TASK REQUIREMENTS — Your answer should be the full set of entries, given again without alteration.

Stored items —
Content starts

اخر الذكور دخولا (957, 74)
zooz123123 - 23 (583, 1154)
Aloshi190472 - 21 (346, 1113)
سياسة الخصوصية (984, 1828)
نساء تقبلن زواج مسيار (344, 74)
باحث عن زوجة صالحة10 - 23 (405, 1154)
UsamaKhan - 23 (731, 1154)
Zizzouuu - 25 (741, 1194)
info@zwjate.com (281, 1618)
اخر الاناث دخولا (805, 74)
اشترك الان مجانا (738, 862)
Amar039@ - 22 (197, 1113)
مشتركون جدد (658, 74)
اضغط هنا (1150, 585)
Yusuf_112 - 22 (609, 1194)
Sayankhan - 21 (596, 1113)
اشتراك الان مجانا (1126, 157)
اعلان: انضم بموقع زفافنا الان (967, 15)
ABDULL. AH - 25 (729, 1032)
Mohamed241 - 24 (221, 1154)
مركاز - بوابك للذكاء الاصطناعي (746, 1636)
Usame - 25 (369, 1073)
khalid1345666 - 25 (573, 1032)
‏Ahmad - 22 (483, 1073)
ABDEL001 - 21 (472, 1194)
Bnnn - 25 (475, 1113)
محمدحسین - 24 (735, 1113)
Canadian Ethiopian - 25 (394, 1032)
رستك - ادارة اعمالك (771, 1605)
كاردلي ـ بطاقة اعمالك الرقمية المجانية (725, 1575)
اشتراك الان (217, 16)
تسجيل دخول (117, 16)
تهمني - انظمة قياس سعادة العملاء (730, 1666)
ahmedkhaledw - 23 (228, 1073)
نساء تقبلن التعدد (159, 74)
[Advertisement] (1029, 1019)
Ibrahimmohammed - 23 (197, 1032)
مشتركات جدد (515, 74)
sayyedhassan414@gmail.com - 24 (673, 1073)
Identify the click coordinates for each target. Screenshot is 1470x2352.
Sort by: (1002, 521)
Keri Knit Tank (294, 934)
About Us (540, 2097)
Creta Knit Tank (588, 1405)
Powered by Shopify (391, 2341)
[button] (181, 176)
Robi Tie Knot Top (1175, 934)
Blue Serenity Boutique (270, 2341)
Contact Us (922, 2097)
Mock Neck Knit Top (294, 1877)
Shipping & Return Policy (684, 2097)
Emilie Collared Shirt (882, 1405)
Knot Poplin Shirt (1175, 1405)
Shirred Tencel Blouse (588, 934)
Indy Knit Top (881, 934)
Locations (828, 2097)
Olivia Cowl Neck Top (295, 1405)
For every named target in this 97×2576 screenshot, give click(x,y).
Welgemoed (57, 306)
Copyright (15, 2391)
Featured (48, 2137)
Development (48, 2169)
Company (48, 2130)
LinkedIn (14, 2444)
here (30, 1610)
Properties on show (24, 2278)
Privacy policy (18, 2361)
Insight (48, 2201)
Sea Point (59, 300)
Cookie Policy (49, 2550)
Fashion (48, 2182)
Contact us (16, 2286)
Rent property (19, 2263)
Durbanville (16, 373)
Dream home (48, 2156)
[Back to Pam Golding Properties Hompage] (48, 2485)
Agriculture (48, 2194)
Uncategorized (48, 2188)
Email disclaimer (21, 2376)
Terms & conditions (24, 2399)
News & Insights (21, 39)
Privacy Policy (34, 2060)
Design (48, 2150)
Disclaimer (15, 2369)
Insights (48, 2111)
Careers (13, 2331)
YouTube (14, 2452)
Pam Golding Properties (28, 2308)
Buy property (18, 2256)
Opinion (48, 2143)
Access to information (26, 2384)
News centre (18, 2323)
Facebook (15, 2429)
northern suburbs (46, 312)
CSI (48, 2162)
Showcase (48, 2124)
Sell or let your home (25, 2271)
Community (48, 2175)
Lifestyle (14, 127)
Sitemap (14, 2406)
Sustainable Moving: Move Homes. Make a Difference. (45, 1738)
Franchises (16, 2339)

Content ends

SOLUTION TO THIS TASK —
اخر الذكور دخولا (957, 74)
zooz123123 - 23 (583, 1154)
Aloshi190472 - 21 (346, 1113)
سياسة الخصوصية (984, 1828)
نساء تقبلن زواج مسيار (344, 74)
باحث عن زوجة صالحة10 - 23 (405, 1154)
UsamaKhan - 23 (731, 1154)
Zizzouuu - 25 (741, 1194)
info@zwjate.com (281, 1618)
اخر الاناث دخولا (805, 74)
اشترك الان مجانا (738, 862)
Amar039@ - 22 (197, 1113)
مشتركون جدد (658, 74)
اضغط هنا (1150, 585)
Yusuf_112 - 22 (609, 1194)
Sayankhan - 21 (596, 1113)
اشتراك الان مجانا (1126, 157)
اعلان: انضم بموقع زفافنا الان (967, 15)
ABDULL. AH - 25 (729, 1032)
Mohamed241 - 24 (221, 1154)
مركاز - بوابك للذكاء الاصطناعي (746, 1636)
Usame - 25 (369, 1073)
khalid1345666 - 25 (573, 1032)
‏Ahmad - 22 (483, 1073)
ABDEL001 - 21 (472, 1194)
Bnnn - 25 (475, 1113)
محمدحسین - 24 (735, 1113)
Canadian Ethiopian - 25 (394, 1032)
رستك - ادارة اعمالك (771, 1605)
كاردلي ـ بطاقة اعمالك الرقمية المجانية (725, 1575)
اشتراك الان (217, 16)
تسجيل دخول (117, 16)
تهمني - انظمة قياس سعادة العملاء (730, 1666)
ahmedkhaledw - 23 (228, 1073)
نساء تقبلن التعدد (159, 74)
[Advertisement] (1029, 1019)
Ibrahimmohammed - 23 (197, 1032)
مشتركات جدد (515, 74)
sayyedhassan414@gmail.com - 24 (673, 1073)
Identify the click coordinates for each target. Screenshot is 1470x2352.
Sort by: (1002, 521)
Keri Knit Tank (294, 934)
About Us (540, 2097)
Creta Knit Tank (588, 1405)
Powered by Shopify (391, 2341)
[button] (181, 176)
Robi Tie Knot Top (1175, 934)
Blue Serenity Boutique (270, 2341)
Contact Us (922, 2097)
Mock Neck Knit Top (294, 1877)
Shipping & Return Policy (684, 2097)
Emilie Collared Shirt (882, 1405)
Knot Poplin Shirt (1175, 1405)
Shirred Tencel Blouse (588, 934)
Indy Knit Top (881, 934)
Locations (828, 2097)
Olivia Cowl Neck Top (295, 1405)
For every named target in this 97×2576 screenshot, give click(x,y).
Welgemoed (57, 306)
Copyright (15, 2391)
Featured (48, 2137)
Development (48, 2169)
Company (48, 2130)
LinkedIn (14, 2444)
here (30, 1610)
Properties on show (24, 2278)
Privacy policy (18, 2361)
Insight (48, 2201)
Sea Point (59, 300)
Cookie Policy (49, 2550)
Fashion (48, 2182)
Contact us (16, 2286)
Rent property (19, 2263)
Durbanville (16, 373)
Dream home (48, 2156)
[Back to Pam Golding Properties Hompage] (48, 2485)
Agriculture (48, 2194)
Uncategorized (48, 2188)
Email disclaimer (21, 2376)
Terms & conditions (24, 2399)
News & Insights (21, 39)
Privacy Policy (34, 2060)
Design (48, 2150)
Disclaimer (15, 2369)
Insights (48, 2111)
Careers (13, 2331)
YouTube (14, 2452)
Pam Golding Properties (28, 2308)
Buy property (18, 2256)
Opinion (48, 2143)
Access to information (26, 2384)
News centre (18, 2323)
Facebook (15, 2429)
northern suburbs (46, 312)
CSI (48, 2162)
Showcase (48, 2124)
Sell or let your home (25, 2271)
Community (48, 2175)
Lifestyle (14, 127)
Sitemap (14, 2406)
Sustainable Moving: Move Homes. Make a Difference. (45, 1738)
Franchises (16, 2339)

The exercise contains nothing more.